# HELP with pictures!



## Ibanez_fanboy (Feb 6, 2006)

even if this isnt musically realated.... can someone tell me how i can upload pictures to this site... into a thread.... i have no idea   

thanks in advance


----------



## Dylan7620 (Feb 6, 2006)

go to a photo hosting site (something like photobucket or the like) and you can upload your pics on there for free. then you just have to get the tags and copy it here just like a web adress and there ya go.


----------



## nitelightboy (Feb 6, 2006)

Or you can paypal Chris some money for the site and he'll hook you up with an uploader and some other cool stuff. Such as the contributer banner under your user name, you know, that thing that is supposed to drive the chicks wild, but we don't have any on the site and I'm rambling....


----------



## Chris (Feb 6, 2006)

Or just attach them to the post.

[action=Chris]"helps" this post get into the right forum.[/action]


----------



## nitelightboy (Feb 6, 2006)

Chris said:


> Or just attach them to the post.
> 
> [action=Chris]"helps" this post get into the right forum.[/action]

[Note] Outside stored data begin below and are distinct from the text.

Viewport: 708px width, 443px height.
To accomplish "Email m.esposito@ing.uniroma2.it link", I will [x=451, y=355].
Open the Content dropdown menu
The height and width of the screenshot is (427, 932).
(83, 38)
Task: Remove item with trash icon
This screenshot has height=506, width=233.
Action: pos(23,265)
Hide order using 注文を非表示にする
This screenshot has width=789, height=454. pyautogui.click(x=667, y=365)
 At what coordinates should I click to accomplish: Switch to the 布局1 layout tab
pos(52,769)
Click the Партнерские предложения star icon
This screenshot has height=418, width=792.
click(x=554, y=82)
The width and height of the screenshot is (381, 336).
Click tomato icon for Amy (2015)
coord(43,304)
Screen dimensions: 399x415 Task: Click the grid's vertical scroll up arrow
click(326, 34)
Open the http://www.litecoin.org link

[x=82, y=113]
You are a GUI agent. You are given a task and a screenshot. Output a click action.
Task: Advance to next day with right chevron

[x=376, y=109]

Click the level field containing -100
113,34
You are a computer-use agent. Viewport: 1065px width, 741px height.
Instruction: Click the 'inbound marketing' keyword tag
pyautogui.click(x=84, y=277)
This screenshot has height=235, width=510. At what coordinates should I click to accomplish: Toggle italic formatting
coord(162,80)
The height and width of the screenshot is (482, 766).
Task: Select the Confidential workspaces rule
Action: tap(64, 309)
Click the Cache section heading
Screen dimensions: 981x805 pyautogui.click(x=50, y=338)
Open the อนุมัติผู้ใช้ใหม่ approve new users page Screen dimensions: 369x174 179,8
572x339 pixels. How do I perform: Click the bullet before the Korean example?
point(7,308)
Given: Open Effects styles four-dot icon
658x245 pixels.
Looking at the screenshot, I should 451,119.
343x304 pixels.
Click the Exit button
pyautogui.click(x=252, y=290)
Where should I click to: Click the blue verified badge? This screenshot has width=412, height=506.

Aren't you supposed to be pushing your "Chris needs coffee to help this hangover" fund...errr, I mean support ss.org fund???


----------



## Ibanez_fanboy (Feb 6, 2006)

heheh thanks guys  i used photo bucket. you mnea... we dont have any chicks on here at all? damn


----------



## distressed_romeo (Feb 7, 2006)

Universe is a chick isn't she?


----------



## nitelightboy (Feb 7, 2006)

distressed_romeo said:


> Universe is a chick isn't she?




I haven't seen her on here since I've been here, that was like October that I signed up....


----------



## Ibanez_fanboy (Feb 8, 2006)

damn, that sucks


----------